1994 Ford Taurus Wagon 3.8, Cooling Fan and Fuel Pump Run Continuously With Key in On Position



It's been a while since I've been able to post.  I have several to post and I'll start with this one.  This is a 1994 Ford Taurus Wagon with the 3.8.  The customer brought it in after working on it himself since before Christmas.  Basically, after many repairs and swapping parts, the original concern was still present.  He gave me a list of all the parts he had replaced:  fuel pump, fuel pressure regulator, ECM, CCRM, Coolant Temp, Ignition Switch . . . etc.  He had tested the grounds several times and had found no problem.

The symptoms were when he would turn the key on, the cooling fan would come on immediately and the fuel pump would run continuously and not cycle after two seconds, and he could not get his code reader to communicate with the ECM.  From that description, I felt something was going on with the grounds: either with the ECM or its contacts or a ground on the vehicle.

I knew from other repairs a common problem on these was the ground connector located between the battery and the radiator.  Often times, when you unplug this connector (a two wire connector) it will be corroded.  When I unplugged this one I saw no corrosion.

However, to be sure I jumpered the two wires (harness side) straight to the negative battery post.  When I turned the key to the on position, the cooling fan did not engage and the fuel pump primed for two seconds and shut off.  Also, my diagnostic machine would now communicate.  Presto!
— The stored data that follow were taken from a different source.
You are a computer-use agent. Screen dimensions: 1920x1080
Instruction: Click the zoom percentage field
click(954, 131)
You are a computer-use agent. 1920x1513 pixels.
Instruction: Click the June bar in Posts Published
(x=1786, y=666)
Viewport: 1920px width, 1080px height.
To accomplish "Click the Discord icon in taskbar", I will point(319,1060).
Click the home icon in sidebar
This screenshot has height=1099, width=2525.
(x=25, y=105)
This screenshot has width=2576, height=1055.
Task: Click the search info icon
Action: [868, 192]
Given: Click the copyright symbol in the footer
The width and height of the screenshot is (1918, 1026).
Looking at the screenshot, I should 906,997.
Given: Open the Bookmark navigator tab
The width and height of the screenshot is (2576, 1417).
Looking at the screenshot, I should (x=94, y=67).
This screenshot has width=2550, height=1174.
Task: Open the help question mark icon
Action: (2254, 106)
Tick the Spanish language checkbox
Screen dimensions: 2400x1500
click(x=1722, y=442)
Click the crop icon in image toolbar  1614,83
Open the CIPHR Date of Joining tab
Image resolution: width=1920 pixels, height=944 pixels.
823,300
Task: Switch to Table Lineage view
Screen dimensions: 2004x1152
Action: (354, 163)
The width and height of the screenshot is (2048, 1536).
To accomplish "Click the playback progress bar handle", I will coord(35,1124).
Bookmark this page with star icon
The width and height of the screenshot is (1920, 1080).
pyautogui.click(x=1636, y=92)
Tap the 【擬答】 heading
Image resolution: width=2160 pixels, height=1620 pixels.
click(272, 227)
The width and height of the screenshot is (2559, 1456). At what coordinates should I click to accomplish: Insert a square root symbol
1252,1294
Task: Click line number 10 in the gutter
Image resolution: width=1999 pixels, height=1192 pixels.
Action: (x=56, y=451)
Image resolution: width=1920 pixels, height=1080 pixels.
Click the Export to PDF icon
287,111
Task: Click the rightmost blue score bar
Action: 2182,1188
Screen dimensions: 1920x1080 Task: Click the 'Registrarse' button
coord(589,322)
I tested it some twenty times or so and each time it worked as designed.

I spliced two good wires together and drilled a new ground contact on the body and put loom around it.


 I again tested it several times and each time it worked properly.

Here is a look at the orignal connector.


Apparently, the wiring on the ground side (in the picture the longer wires) was faulty and not allowing the ECM to have a good ground; hence, the running of the cooling fan and the fuel pump without cycling off after its prime.

Again, sometimes it's the small things that make a big difference.  After telling the customer of the repair, he told me he had probably unplugged and plugged in that connector numerous times.  It did look okay, but upon testing it was faulty.

Friday, November 9, 2012

2004 Chevrolet Colorado 3.5 Gas Smell From Vents


Had this 2004 Chevy Colorado come into the shop with a customer complaint of smelling raw gas fumes when he had his heater running.  He was worried gas was somehow entering into his vent system.

First step was to raise the hood and inspect for any leaking fuel components under the hood.  I had in mind a possible leaking injector, but instead found a leaking fuel pressure regulator, as you will see below.  You will notice the wet spot on the regulator where it had been leaking.


I replaced the faulty regulator with a new one.  There are a couple of torx bolts to remove along with the regulator from the fuel rail and a fuel line.  There are two o-rings that have to be replaced as well.


Finished the repair and no more raw gas smell coming from the HVAC vents.